* Task statement *
An exact copy is needed of the lines in the entries below from the line with "Select the All time range" up to and including the line with "Given: Click the AC Milan club crest", and of nothing else. Leave the pictures out.

* Data *
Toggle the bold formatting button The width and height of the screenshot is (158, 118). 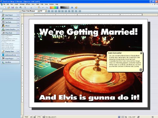49,11
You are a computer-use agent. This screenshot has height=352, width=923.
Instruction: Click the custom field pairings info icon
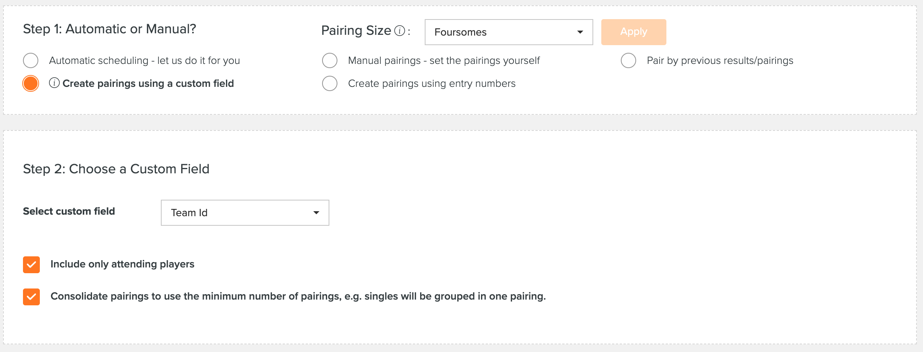coord(54,83)
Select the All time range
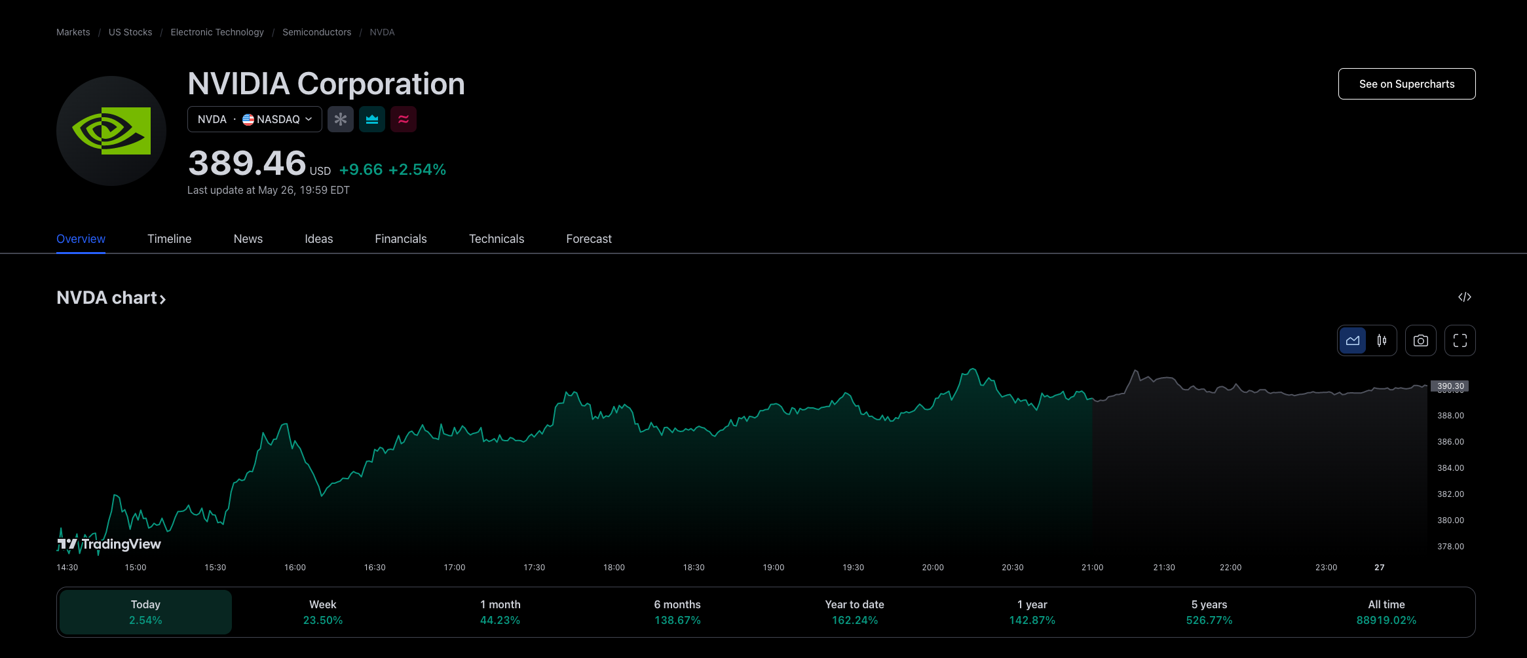Viewport: 1527px width, 658px height. pyautogui.click(x=1386, y=612)
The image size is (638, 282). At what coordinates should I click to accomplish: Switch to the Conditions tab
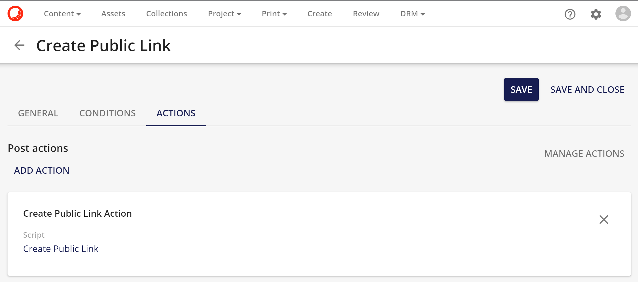click(x=107, y=113)
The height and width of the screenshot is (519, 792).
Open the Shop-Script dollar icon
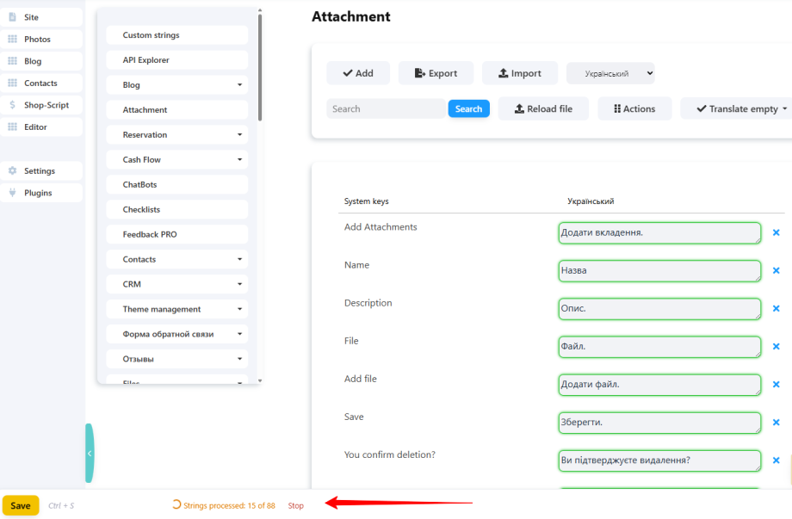(13, 105)
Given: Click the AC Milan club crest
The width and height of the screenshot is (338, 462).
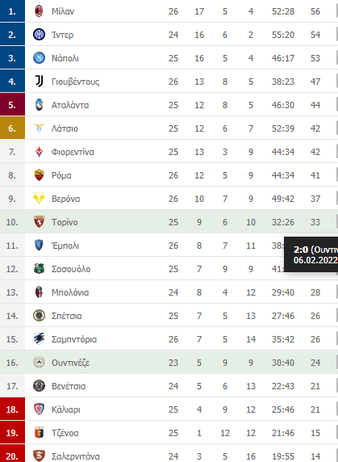Looking at the screenshot, I should click(39, 11).
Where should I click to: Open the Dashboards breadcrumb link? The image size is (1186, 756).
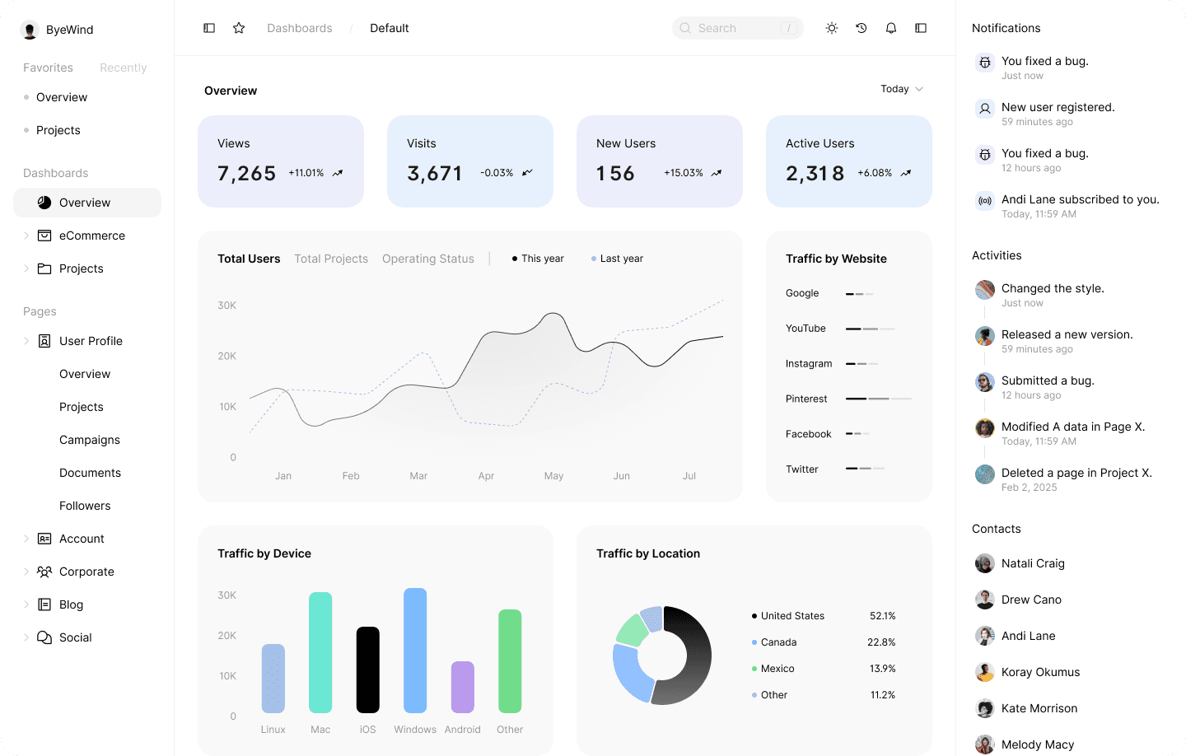[299, 27]
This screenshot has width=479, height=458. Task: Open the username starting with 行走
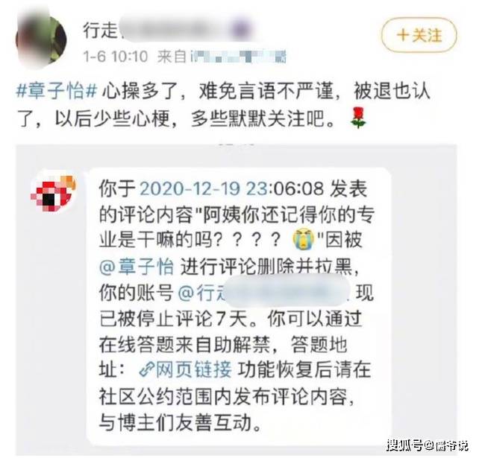tap(166, 30)
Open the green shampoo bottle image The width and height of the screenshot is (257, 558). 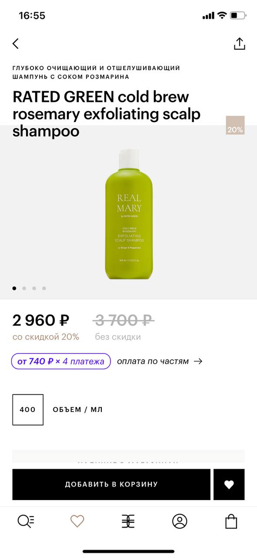tap(129, 214)
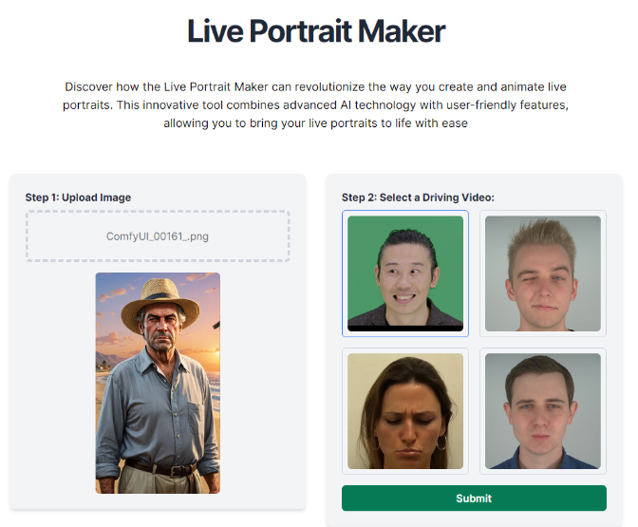The image size is (638, 527).
Task: Click the belt buckle in the uploaded portrait
Action: (x=178, y=471)
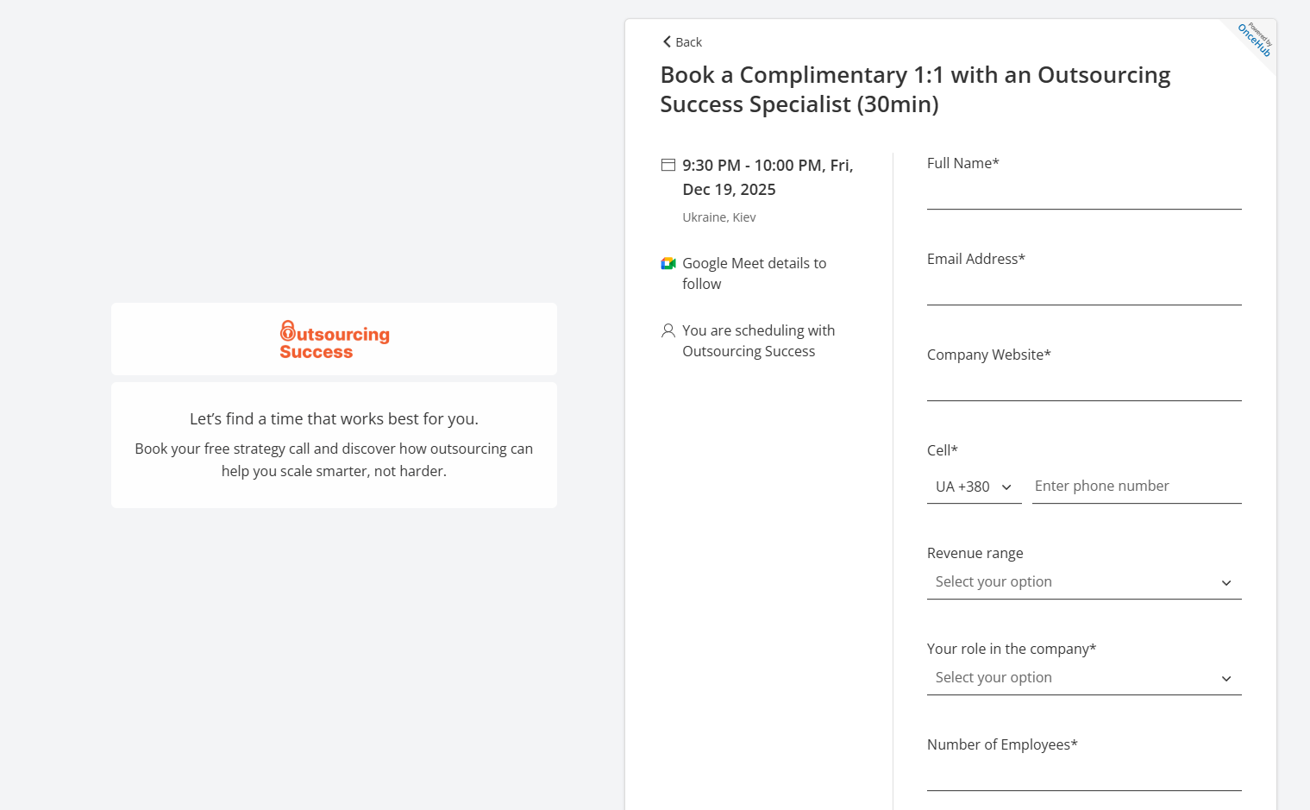Click the Ukraine, Kiev time zone text
The height and width of the screenshot is (810, 1310).
pyautogui.click(x=719, y=217)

* Solution for this exercise *
Select the All time range
Viewport: 1527px width, 658px height. pyautogui.click(x=1386, y=612)
The image size is (638, 282). At what coordinates should I click to accomplish: Switch to the Conditions tab
click(x=107, y=113)
The height and width of the screenshot is (519, 792).
Open the Shop-Script dollar icon
(13, 105)
Given: Click the AC Milan club crest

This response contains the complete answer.